20 Octobre 2007, 10:23am

Publié par barreteau

1997, la rue Olivier Métra - Paris 20ème, en cours de gentrification

Dans le 20ème arrondissement de Paris, à la fin des opérations immobilières menées par des promoteurs intéressés surtout par un profit rapide, le quartier ouvrier accouche d'un quartier embourgeoisé avec, comme le note le sociologue Jacques Donzelot, "un style de vie où émergent cafés et restaurants du monde entier, salles de concert, galeries et des boutiques d'art ethnique ... autant de signes de prestige que ces promoteurs ont appris à manier pour conférer à certains lieux cette marque du global qui attirera les candidats à cette communauté mondiale".

De quoi construire une "image fun de la ville", renchérit l'historien Alessi dell'Umbria : avec la "disparition du travail au profit du service et des travailleurs au profit des serviteurs, l'espace se trouve peu à peu occupé par la culture et le tourisme, la ville devient une zone commerciale d'un genre particulier, consacrée au divertissement des classes moyennes, pour qui restaurants, bars branchés et expositions balisent un parcours sans aspérité".

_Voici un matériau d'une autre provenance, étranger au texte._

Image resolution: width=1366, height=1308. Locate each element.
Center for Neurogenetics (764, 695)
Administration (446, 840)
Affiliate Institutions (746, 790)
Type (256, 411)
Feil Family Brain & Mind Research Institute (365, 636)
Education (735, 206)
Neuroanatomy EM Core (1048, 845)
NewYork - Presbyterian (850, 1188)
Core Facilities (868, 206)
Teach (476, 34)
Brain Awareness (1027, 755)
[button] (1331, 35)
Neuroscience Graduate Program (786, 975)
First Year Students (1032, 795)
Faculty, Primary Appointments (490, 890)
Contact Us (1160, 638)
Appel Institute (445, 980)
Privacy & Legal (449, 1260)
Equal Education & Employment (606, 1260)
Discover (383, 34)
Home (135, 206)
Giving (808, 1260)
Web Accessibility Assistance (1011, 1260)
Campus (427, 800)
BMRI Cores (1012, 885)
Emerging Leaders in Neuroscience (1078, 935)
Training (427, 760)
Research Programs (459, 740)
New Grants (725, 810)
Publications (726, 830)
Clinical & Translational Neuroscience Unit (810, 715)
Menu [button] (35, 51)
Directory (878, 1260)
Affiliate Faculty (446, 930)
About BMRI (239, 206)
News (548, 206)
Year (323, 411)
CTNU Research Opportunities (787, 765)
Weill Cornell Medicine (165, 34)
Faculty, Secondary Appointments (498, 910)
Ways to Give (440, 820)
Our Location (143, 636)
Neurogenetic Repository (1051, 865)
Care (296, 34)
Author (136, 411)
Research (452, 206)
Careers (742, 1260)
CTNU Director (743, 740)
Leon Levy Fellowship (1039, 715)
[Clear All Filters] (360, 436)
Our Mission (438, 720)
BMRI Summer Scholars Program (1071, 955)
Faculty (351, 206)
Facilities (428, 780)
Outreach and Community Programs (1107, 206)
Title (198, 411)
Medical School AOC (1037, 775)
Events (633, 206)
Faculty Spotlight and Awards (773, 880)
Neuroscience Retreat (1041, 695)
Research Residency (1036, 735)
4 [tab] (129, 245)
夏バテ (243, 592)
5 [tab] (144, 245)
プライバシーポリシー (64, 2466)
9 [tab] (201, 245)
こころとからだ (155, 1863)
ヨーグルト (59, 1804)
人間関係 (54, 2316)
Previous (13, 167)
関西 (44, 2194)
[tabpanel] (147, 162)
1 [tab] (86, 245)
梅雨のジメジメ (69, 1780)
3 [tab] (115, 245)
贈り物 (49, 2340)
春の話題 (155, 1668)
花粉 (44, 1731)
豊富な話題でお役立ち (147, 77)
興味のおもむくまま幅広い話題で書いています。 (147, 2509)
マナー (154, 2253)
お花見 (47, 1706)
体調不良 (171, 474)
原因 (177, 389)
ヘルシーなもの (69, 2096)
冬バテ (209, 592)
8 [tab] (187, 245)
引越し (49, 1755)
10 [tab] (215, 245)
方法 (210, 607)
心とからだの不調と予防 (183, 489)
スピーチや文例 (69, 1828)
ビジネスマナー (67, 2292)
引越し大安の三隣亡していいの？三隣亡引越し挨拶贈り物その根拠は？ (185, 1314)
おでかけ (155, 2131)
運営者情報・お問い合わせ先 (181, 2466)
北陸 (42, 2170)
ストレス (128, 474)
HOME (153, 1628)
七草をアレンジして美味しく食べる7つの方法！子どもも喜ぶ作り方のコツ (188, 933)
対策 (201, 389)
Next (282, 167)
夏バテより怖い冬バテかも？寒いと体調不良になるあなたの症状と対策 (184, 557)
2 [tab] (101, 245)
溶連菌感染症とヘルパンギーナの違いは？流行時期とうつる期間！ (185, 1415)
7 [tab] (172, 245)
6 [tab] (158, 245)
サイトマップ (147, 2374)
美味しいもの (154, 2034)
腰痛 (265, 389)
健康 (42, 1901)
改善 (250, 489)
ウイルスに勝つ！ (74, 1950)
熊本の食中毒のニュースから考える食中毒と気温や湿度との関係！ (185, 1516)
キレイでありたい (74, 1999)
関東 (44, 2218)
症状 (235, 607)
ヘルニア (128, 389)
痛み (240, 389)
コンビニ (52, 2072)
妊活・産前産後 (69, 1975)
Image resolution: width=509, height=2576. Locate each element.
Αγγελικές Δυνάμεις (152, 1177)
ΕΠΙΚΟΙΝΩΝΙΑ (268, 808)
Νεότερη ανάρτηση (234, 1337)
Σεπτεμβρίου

Bien sûr, la géographie urbaine a toujours réfléchit les rapports entre le travail et l'habitat. Il fallait des corons, aux patrons du XIXe siècle, pour fixer près de leurs usines une main-d'œuvre trop vagabonde. Il fallait des HLM, durant les « trente glorieuses » (1945-1975), pour achever l'exode rural, pour amener petites mains et gros bras à portée de cyclomoteur des zones industrielles. Mais aujourd'hui, avec un marché du travail ouvert jusqu'à Bucarest, avec des fabriques qui se délocalisent à Hanoï ou à Pékin, les prolétaires n'apparaissent plus comme essentiels au fonctionnement économique de la ville. Inutile donc d'attirer en centre-ville les couches populaires, de leur promettre une "qualité de vie" conforme à leurs attentes. S'ils travaillent, c'est déjà beau ...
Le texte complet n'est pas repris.